Résumé

Un mot sur la révision de la constitution et ses conséquences (1881)

Le péril, c'est de se laisser entraîner à des débats sur le plus ou le moins de concessions à faire au besoin de perfectionner des rédactions. La tristesse, la mortelle tristesse pour les esprits politiques, c'est que personne ne se lève au milieu de nous pour protester contre la manière dont les partis s'accordent à poser les questions.
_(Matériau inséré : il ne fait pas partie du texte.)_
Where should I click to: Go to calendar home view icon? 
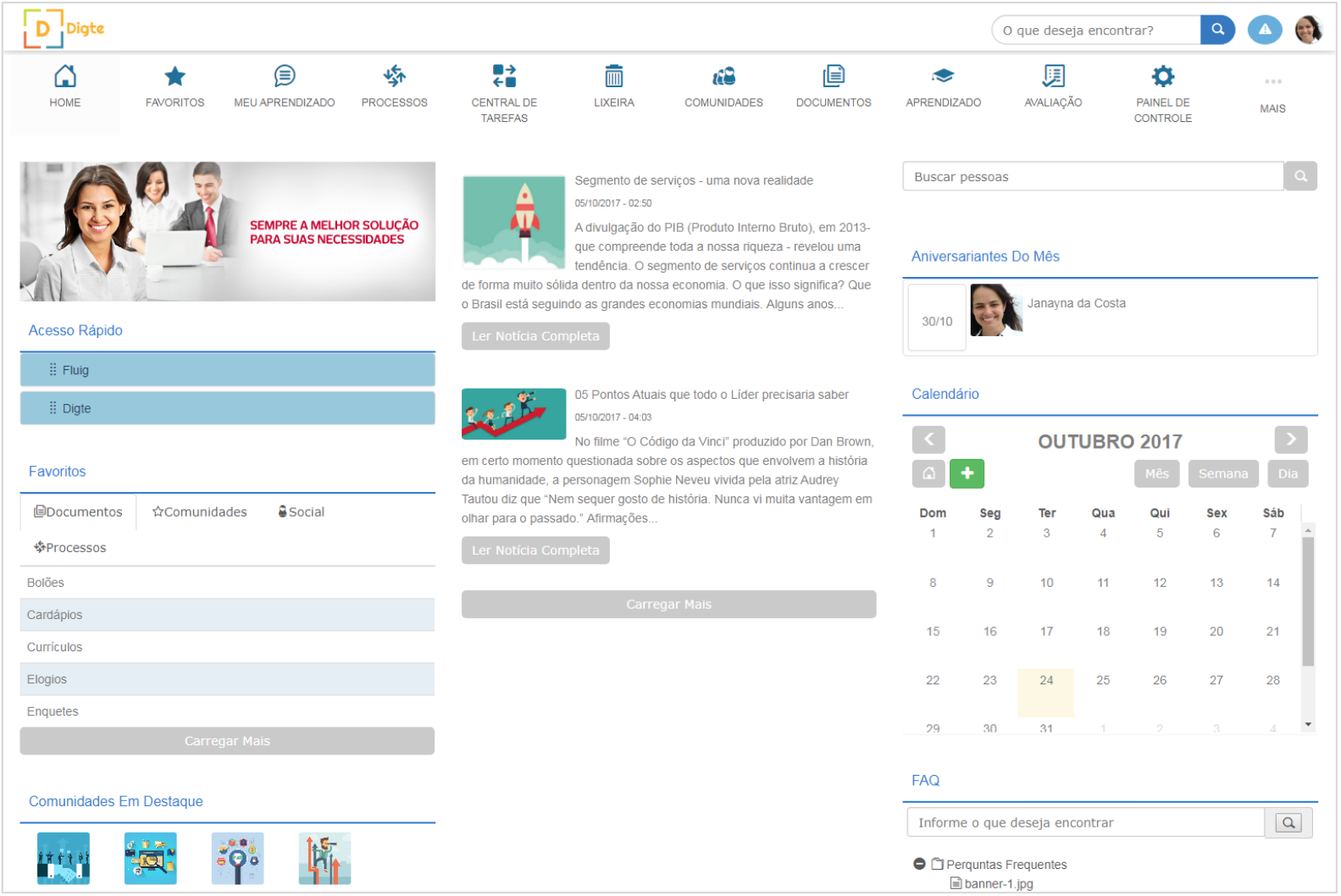click(x=928, y=474)
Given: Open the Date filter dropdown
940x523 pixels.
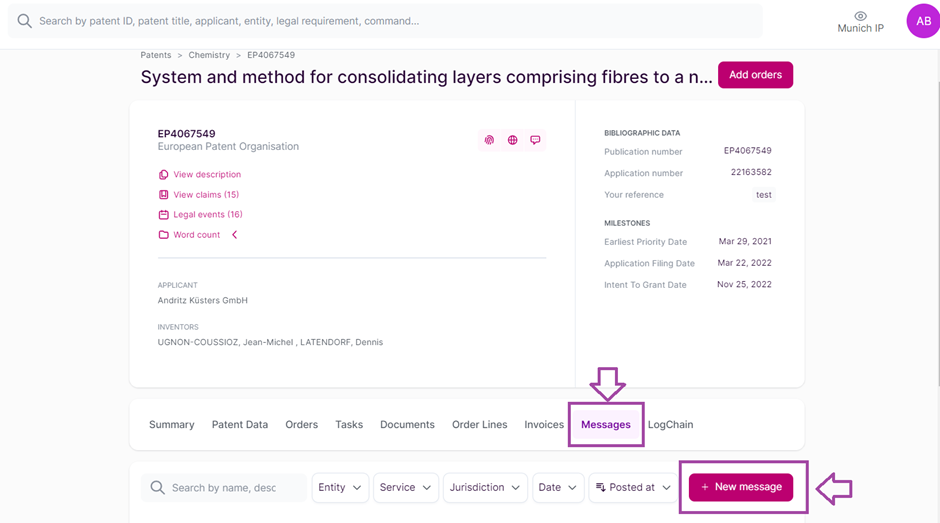Looking at the screenshot, I should [x=558, y=488].
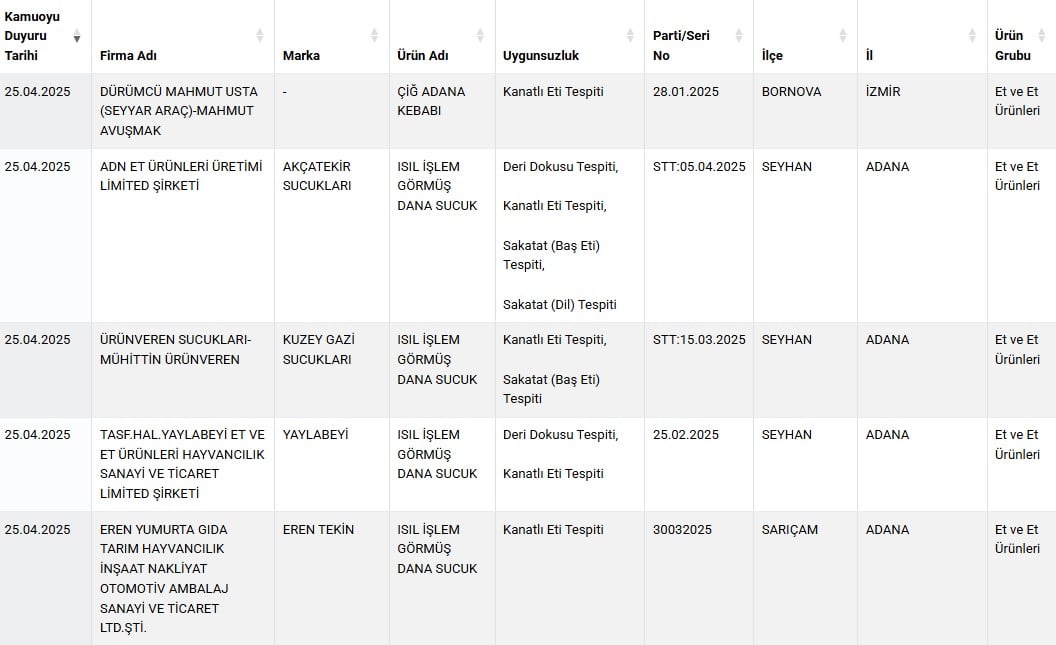Sort Ürün Grubu column arrow icon
This screenshot has height=645, width=1056.
click(1042, 36)
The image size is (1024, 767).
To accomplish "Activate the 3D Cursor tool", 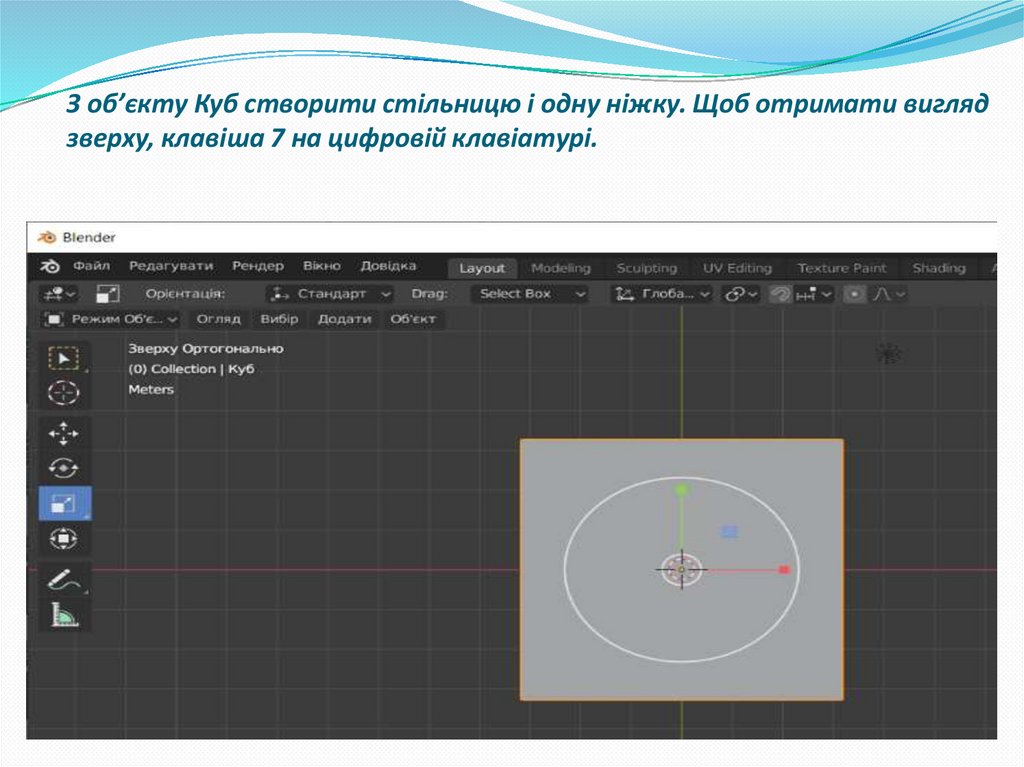I will (x=64, y=393).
J'ose à peine dire à quel point, pour ma part, ces soucis de correction abstraite en matière de constitution me paraissent stériles et puérils, étrangers à la virilité politique.
Source : Gallica

Un mot sur la révision de la constitution et ses conséquences (1881)

On échange les raisonnements et, comme on s'est laissé entraîner dès le début sur le terrain de discussion qu'ont choisi les auteurs du projet, on sent assez vite que l'on n'a rien de bien valable à leur opposer, et l'on finit par traiter, par se rabattre sur des questions de plus ou de moins, par se rallier à quelque moyen terme dont le radicalisme sera peut-être forcé de se contenter aujourd'hui, mais dont il se servira demain pour avancer ses ouvrages, resserrer l'investissement de la place, et emporter, enfin, une position virtuellement livrée le jour où on l'a laissé entamer.